El mundo es ancho y propio
Me reí mucho cuando mi compañero contó la anécdota post-entrevista porque yo ya conocía a la Tuti. Ella era docente en Bibliotecología cuando, arrimando a los 20 y cursando Letras, me la presentó uno de sus grandes amigos y uno de mis grandes maestros: Ignacio Zuleta. El Gordo —porque con él no vamos a andar con eufemismos y así lo conoció toda la Facultad de Humanidades— siempre tuvo ese don de crear lazos, y además y ante todo, aunque sin pronunciarlo jamás explícitamente, hacerte dar cuenta de que “si no conocés a (colóquese aquí el nombre de las grandes personas que han forjado Mar del Plata desde los 70), no existís”. Pero el tipo lo hacía con un estilo que jamás sonaba impositivo sino que presagiaba el descubrimiento de una nueva galaxia.
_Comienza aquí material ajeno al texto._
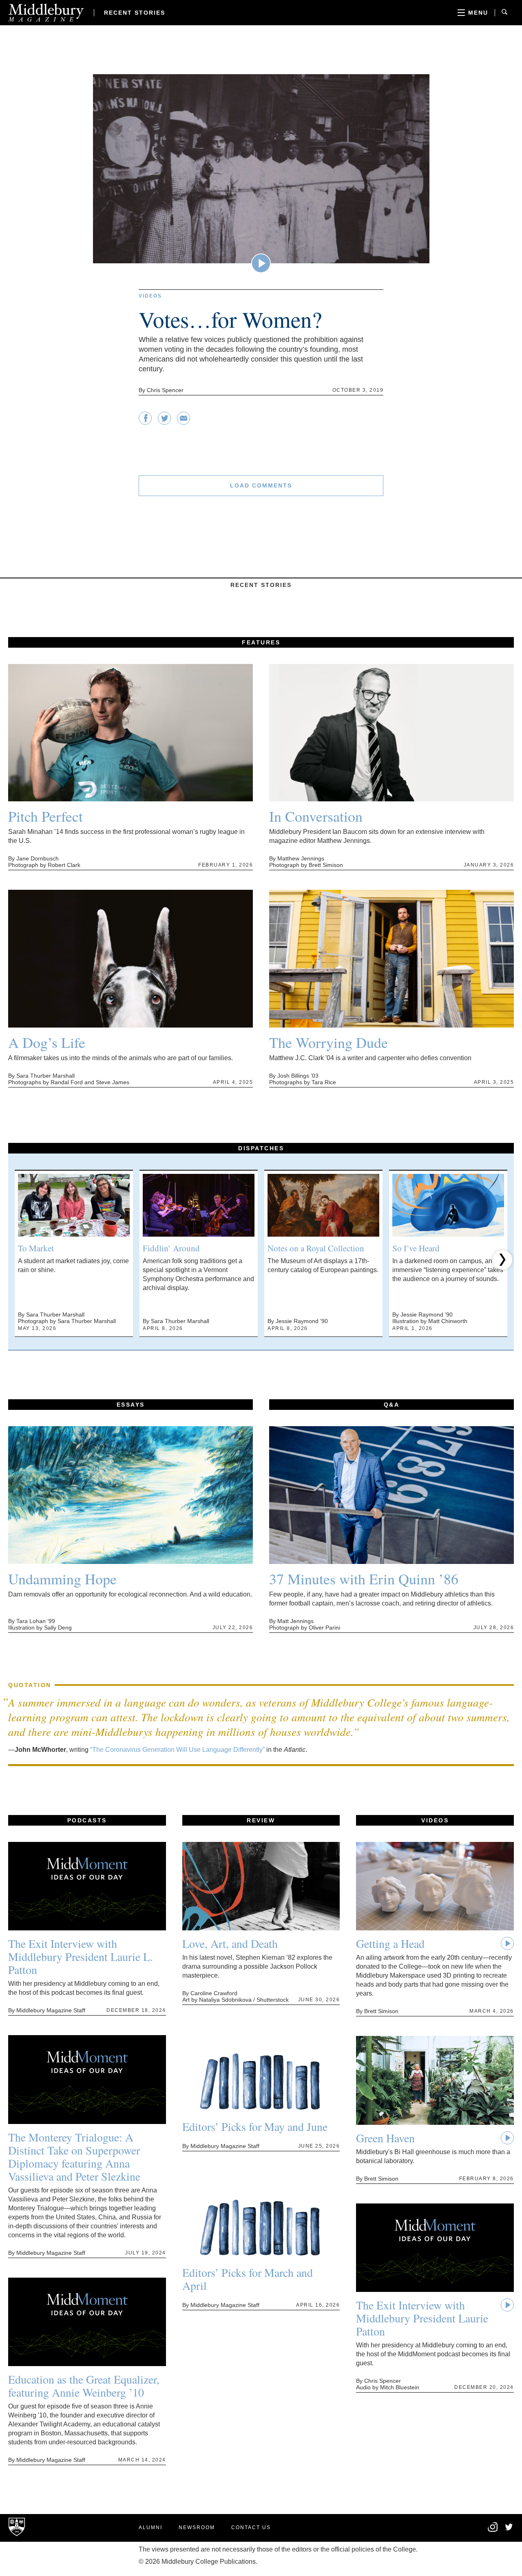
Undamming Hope (62, 1578)
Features (261, 642)
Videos (150, 296)
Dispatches (261, 1148)
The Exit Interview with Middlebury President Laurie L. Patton (80, 1956)
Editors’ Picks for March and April (247, 2279)
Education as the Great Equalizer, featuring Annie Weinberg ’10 (83, 2386)
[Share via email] (183, 422)
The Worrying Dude (328, 1042)
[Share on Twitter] (164, 422)
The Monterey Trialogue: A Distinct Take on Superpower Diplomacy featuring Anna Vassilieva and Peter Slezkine (74, 2156)
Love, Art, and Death (230, 1943)
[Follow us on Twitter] (509, 2528)
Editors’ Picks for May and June (254, 2126)
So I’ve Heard (416, 1248)
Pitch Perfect (45, 816)
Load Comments (261, 485)
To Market (36, 1248)
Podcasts (87, 1820)
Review (261, 1820)
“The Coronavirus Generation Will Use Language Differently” (177, 1749)
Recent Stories (134, 12)
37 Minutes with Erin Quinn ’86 (363, 1578)
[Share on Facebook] (145, 422)
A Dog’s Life (46, 1042)
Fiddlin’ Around (171, 1248)
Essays (131, 1404)
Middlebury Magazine (46, 12)
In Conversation (316, 816)
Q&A (392, 1404)
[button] (19, 1260)
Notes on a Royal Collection (316, 1248)
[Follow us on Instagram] (493, 2530)
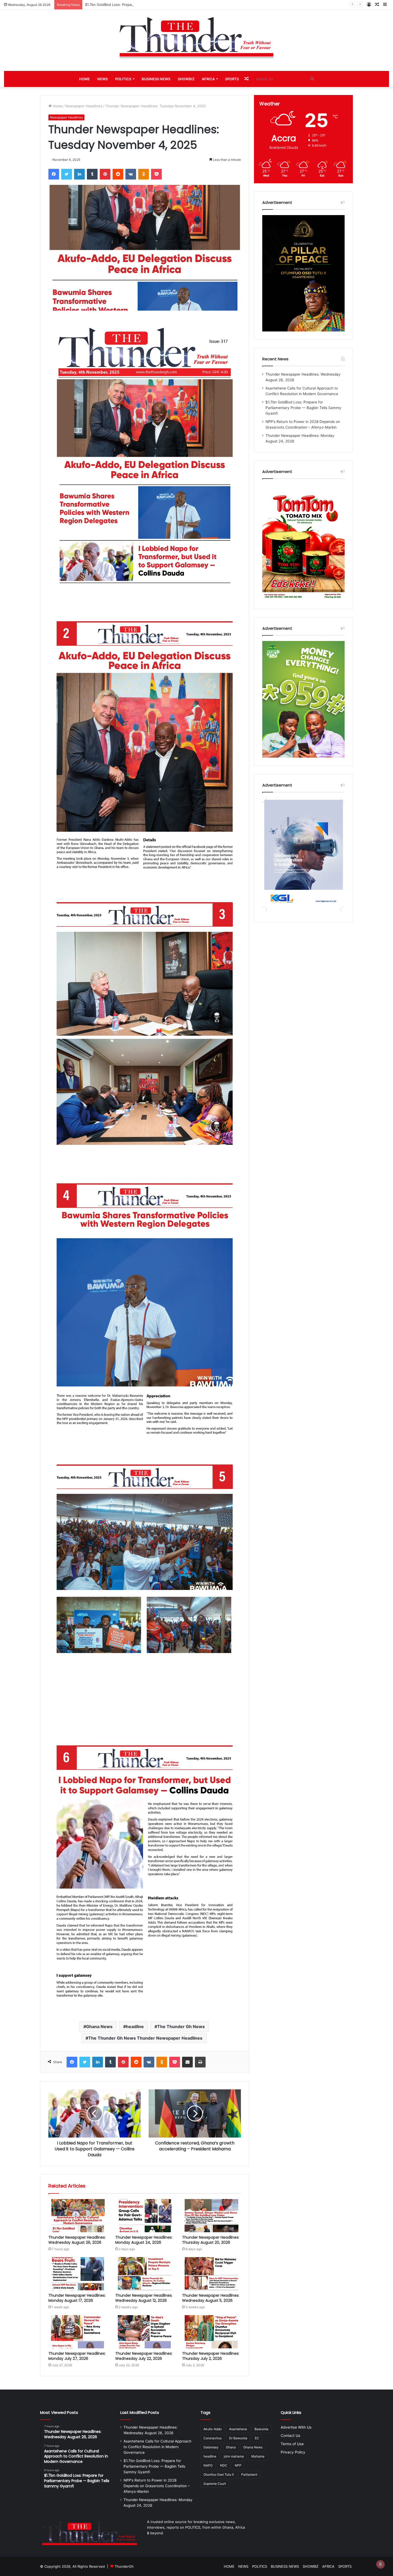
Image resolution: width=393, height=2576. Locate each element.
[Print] (200, 2062)
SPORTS (232, 79)
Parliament (249, 2474)
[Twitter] (66, 174)
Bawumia (261, 2429)
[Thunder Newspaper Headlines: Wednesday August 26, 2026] (77, 2215)
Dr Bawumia (238, 2438)
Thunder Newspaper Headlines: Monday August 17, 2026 (77, 2298)
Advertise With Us (296, 2427)
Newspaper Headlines (84, 106)
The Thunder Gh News (181, 2026)
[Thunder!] (196, 37)
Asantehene (238, 2429)
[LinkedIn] (79, 174)
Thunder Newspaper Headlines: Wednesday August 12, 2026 (143, 2298)
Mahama (257, 2456)
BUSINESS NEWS (156, 79)
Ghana (231, 2447)
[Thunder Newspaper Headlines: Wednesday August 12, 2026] (144, 2273)
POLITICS (123, 79)
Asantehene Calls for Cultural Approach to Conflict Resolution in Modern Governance (157, 2447)
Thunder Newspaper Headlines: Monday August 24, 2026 (143, 2240)
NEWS (102, 79)
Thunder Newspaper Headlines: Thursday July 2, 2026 (210, 2356)
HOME (84, 79)
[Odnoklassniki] (143, 174)
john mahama (234, 2456)
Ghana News (99, 2026)
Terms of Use (292, 2444)
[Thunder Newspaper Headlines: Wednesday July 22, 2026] (144, 2331)
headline (135, 2026)
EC (257, 2438)
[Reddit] (118, 174)
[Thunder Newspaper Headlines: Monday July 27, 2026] (77, 2331)
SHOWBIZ (186, 79)
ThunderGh (124, 2566)
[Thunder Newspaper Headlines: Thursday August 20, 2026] (211, 2215)
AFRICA (208, 79)
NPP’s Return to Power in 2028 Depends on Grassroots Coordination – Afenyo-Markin (157, 4)
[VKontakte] (130, 174)
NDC (223, 2465)
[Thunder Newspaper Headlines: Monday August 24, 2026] (144, 2215)
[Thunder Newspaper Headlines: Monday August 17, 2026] (77, 2273)
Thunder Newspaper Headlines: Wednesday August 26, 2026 (77, 2240)
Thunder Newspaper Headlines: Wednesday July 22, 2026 (143, 2356)
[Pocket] (156, 174)
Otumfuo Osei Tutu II (218, 2474)
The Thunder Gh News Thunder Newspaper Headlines (145, 2038)
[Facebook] (53, 174)
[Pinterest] (105, 174)
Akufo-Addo (212, 2429)
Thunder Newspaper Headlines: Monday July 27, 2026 (77, 2356)
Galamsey (210, 2447)
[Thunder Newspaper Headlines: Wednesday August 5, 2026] (211, 2273)
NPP (238, 2465)
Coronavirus (212, 2438)
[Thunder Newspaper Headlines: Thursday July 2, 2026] (211, 2331)
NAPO (208, 2465)
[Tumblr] (92, 174)
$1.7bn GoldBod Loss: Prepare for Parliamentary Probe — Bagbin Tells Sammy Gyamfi (303, 407)
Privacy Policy (293, 2452)
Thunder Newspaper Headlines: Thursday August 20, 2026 (210, 2240)
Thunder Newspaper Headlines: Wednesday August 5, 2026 (210, 2298)
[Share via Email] (187, 2062)
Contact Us (290, 2435)
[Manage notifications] (380, 2564)
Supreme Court (214, 2484)
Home (57, 106)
Así fue como me vinculó con la Tuti.
No voy a mentir diciendo que fui su amigo. No llegué a tanto. Pero sí, y es uno de los dones que agradezco como Borges en su “Segundo poema de…”, pude estar cerca de ella. Ya mencioné que era imposible que la Tuti pasara inadvertida por su aspecto. Pero tampoco dejaba de tener visibilidad en su carrera y en la facu toda porque, como ya lo dije con otra palabra, era una tolva. Clase que se daba, proyecto que se desarrollaba, congreso que tenía lugar, idea que se disparaba —siempre las más originales, o digámoslo con todas las palabras, las más políticamente incorrectas—, ahí estaba y era la Tuti. Funcionaba como el primer motor aristotélico pero nada de inmóvil: por donde pasaba ella volvía a crecer el pasto, y mucho más fértil. Y ahora creo que incluso por encima de todo lo anterior, me atrevo a decir que arribo al centro de mi inefable relato: la Tuti reía y sonreía. No tengo recuerdo alguno de haberla visto enojada. Se habrá cabreado y habrá sufrido como todos, pero insisto que a mí sólo me transmitía polenta y cariño y ganas de saber.
Volviendo a Ignacio Zuleta, como buen mendocino era afecto a invitar a docentes y alumnos a su casa de la calle Funes a unas parrandas inolvidables donde se charlaba, cantaba, hasta bailaba y, por supuesto, comía y bebía. Esas reuniones fueron el disparador para que, allí o donde fuera nos juntara el destino, la Tuti y yo reinventáramos el mundo, hiciéramos correr los etilenos y compartiéramos más risas y abrazos. Claro que abrazar, lo que se dice abrazar entera, a la Tuti, era imposible. Hermosamente imposible porque no se trataba únicamente de lo físico sino, y no me cansaré de repetirlo, de abarcar a todos las mujeres que en esa “mucha mujer” convivían y convidaban a creer, mucho antes de Benigni, que la vida es bella. Imparable la Tuti. Tan topadoramente imparable que puedo enunciar como verdad absoluta que su partida física apenas la puso en pausa.